Host your own STEM activity day

If you are a school interested in hosting a STEM activity day, contact Alison Hooper.

Engineering Design and Maths (EDM) event day

The EDM event day is an annual event, usually held in the third week in June. Year 12 A Level Maths pupils are invited to come to UWE for the day to:

  • experience some taster sessions in mathematics and engineering
  • hear from recent graduates about careers which use mathematics and engineering
  • listen to a plenary talk from an inspiring speaker on applications of mathematics. Recent speakers have included Simon Singh, Kate Bellingham and Paul Shephard.

Schools interested in sending a group of up to 15 pupils to the EDM event day should contact recruitment.outreach@uwe.ac.uk.

Faraday Challenge

The Department hosts a regional round of the IET's (Institution of Engineering and Technology) Faraday Challenge annually. The IET Faraday Challenge Days are held at schools and universities around the UK and have proved to be enormously popular with teachers and students alike.

The IET is one of the world’s leading professional societies for the engineering and technology community. As a charity, they are committed to the advancement of science, engineering and technology and to encouraging young people to study the STEM subjects and to consider careers within the engineering and technology sectors.

What's involved

The Faraday Challenge Days give students the opportunity to research, design and make solutions to genuinely tough engineering problems. Each IET Faraday Challenge Day involves six school teams, each made up of six 12 -13 year olds, ideally two students from Science, two students from Design and Technology and two students from Mathematics.

Competition winners

The winners of each event are awarded a prize for each team member and a trophy for their school. The top three teams from across the UK get an all-expenses paid trip to the National Final to compete for a cash prize of up to £1,000 for their school.

The winner of the 2013 round at UWE, The Cotswold School, came fifth in the national competition in 2013.

Headstart

The Department of Engineering Design and Mathematics runs a residential summer school in partnership with Headstart, part of the Engineering Development Trust and a programme endorsed by the Royal Academy of Engineering. The course provides a project-based learning experience around BLOODHOUND, the amazing UK-led engineering initiative which aims to achieve 1000mph land speed record.

What's involved

Working in teams, the students spend the week learning about the BLOODHOUND project and building their own scale model ‘high speed’ racing vehicle. By exploring the design and structure of the supersonic car and the challenges facing the BLOODHOUND team, the students get a great introduction to a range of engineering disciplines, their applications and what it would be like to study them at university.

During the week the students have the opportunity to meet with local employers, talk to recent graduates and explore a range of opportunities available to them on completion of Year 12. The week ends with a race-off with time and endurance trials. The winning team is awarded a trophy and their individual names will feature on the fin of the actual BLOODHOUND car!

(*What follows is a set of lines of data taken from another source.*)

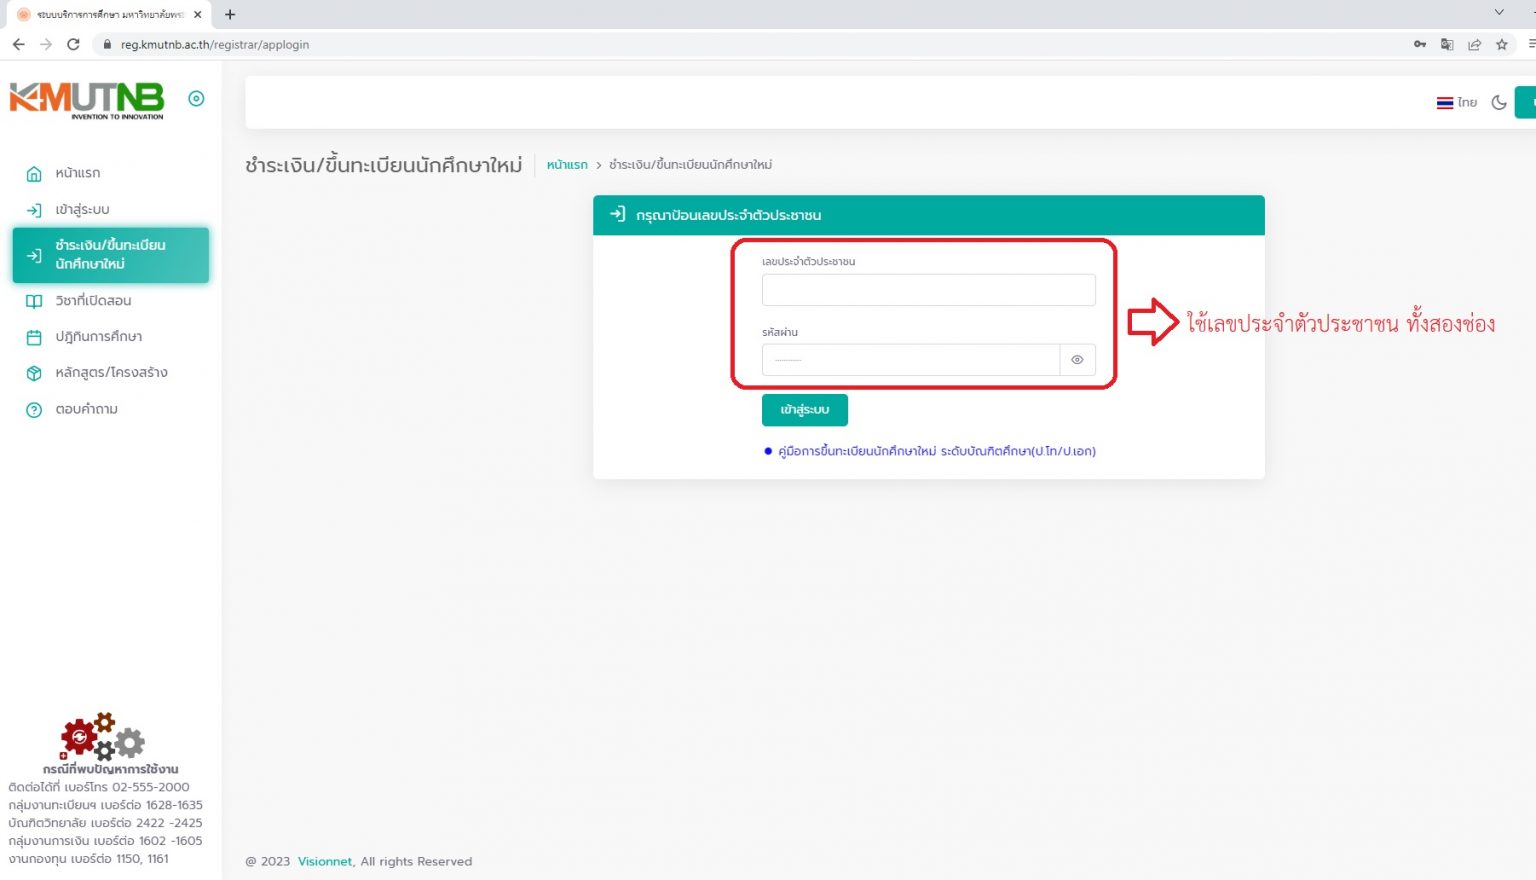The width and height of the screenshot is (1536, 880).
Task: Open the new student registration manual link
Action: [936, 452]
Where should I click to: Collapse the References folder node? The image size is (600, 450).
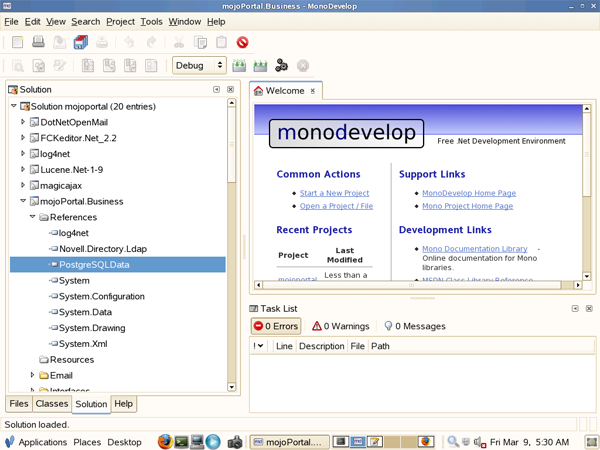pos(33,217)
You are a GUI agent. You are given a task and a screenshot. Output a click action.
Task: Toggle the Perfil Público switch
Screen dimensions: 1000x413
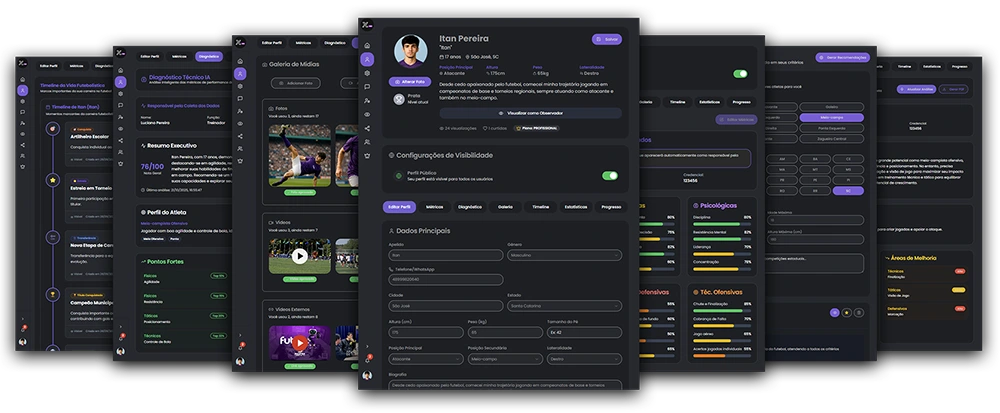pos(610,176)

The course has been running since 2011 and receives excellent feedback from those students who have attended. In 2013, more than 90% of the students said they would study a STEM subject after attending the course.

See the 2013 Headstart Summer School in action on YouTube.

For more information about upcoming Headstart courses at UWE, contact recruitment.outreach@uwe.ac.uk.

Mathematics Masterclasses

The Wessex Mathematics Masterclasses Committee (renamed from Bath and Bristol Mathematics Masterclasses) organise Mathematics Masterclasses at Bath and Bristol. The Bath series is held in the spring term whilst the Bristol series is split over both the autumn and spring term, with four classes held before Christmas and two after. The Masterclasses are run in association with the Royal Institution.

About the Bristol Mathematics Masterclasses

The Bristol series is funded by UWE and the University of Bath and has been held at UWE since 1996.

The Mathematics Masterclasses are aimed at talented and enthusiastic young mathematicians in year 8 (12-13 years). The classes are designed to show not only the many ways mathematics can be used and applied but also that the subject can be fun and interesting. Pupils will be exposed to areas of mathematics which will not necessarily be covered at school.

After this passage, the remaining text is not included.